Q. I have a 9-year-old son who has severe autism. I came across a study on Trexan (by Jaak Panksep of Bolling Green University, Ohio) for self injurious behavior (SIB). I was grateful it worked for the SIB at a low dose. Since he has grown, should Trexan be increased to accommodate his growth or will a higher dose defeat the help it has already given?

The dose is 1/3 of a 50 mg tablet I crush up and administer once a day. Since my son has grown and his testosterone has increased, I spoke to our family physician who suggested Casodex. The new medicine was added to his regimen and has helped to keep him from putting holes in my wall with his head and he no longer tears up the recliner.

A. I am happy that naltrexone seems to have been helpful with your son. As I'm sure you know, there are no medications approved by the U.S. Food & Drug Administration (FDA) specifically for use in Autism, nor is Trexan (naltrexone) approved for this use. Nevertheless, some clinicians and researchers have found naltrexone to be helpful in reducing self-injurious behavior (SIB) in various patient populations, including some with autism.

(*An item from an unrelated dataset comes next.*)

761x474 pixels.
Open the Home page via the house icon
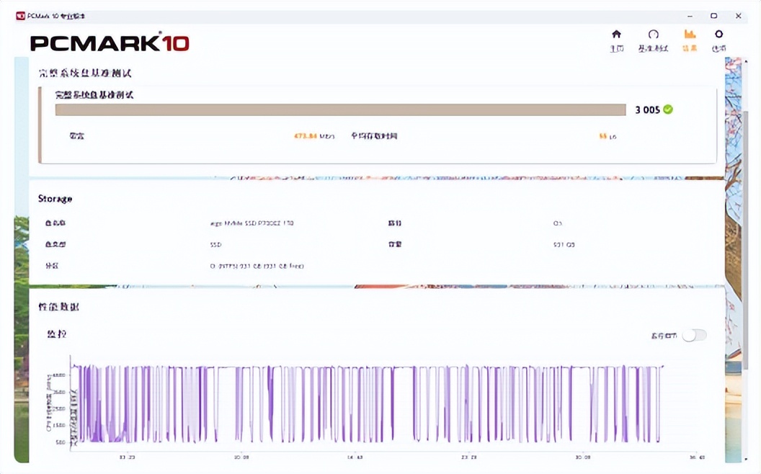(616, 34)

Not all the research has borne this out, however. The study you may have in mind is by J. Panksepp and P. Lensing, Department of Psychology, Bowling Green State University, Ohio 43403. It is published in J Autism Dev Disord 1991 Jun;21(2):243-9.

With respect to dosing, several of the controlled studies have used a dose of 1 mg/kg naltrexone. Thus, in a double-blind placebo-controlled crossover trial, 23 autistic children, aged 3-7 years, were treated with a mean daily dosage of 1 mg/kg naltrexone for 4 weeks. Drug effects were monitored with behavior checklists rated by parents and teachers, and ethological playroom observations. On average, parents' checklists and playroom data did not show a difference between naltrexone treatment and placebo ("sugar pill") treatment; however, teachers significantly favored naltrexone treatment. They reported a decrease in hyperactivity and irritability.

No effects of naltrexone on social and stereotypic behavior could be demonstrated (see Willemsen-Swinkels et al, Biol Psychiatry 1996 Jun 15;39(12):1023-31). Using this study as a guideline, one might choose to increase the naltrexone dose as the patient got older and heavier--however, that doesn't necessarily mean that your son should be on a larger dose of naltrexone. That is really the call of his physician, and may depend on a variety of factors; e.g., how the naltrexone may interact with your son's other medications, whether any paradoxical responses to naltrexone have been seen in your son's case (i.e., worsening of SIB, which has occasionally been reported), and other factors.

Still, I do think it would be important to raise this issue with your son's doctor. I hope that your son's condition improves. If not, you may want to consider getting a second opinion from an expert in managing autistic behaviors.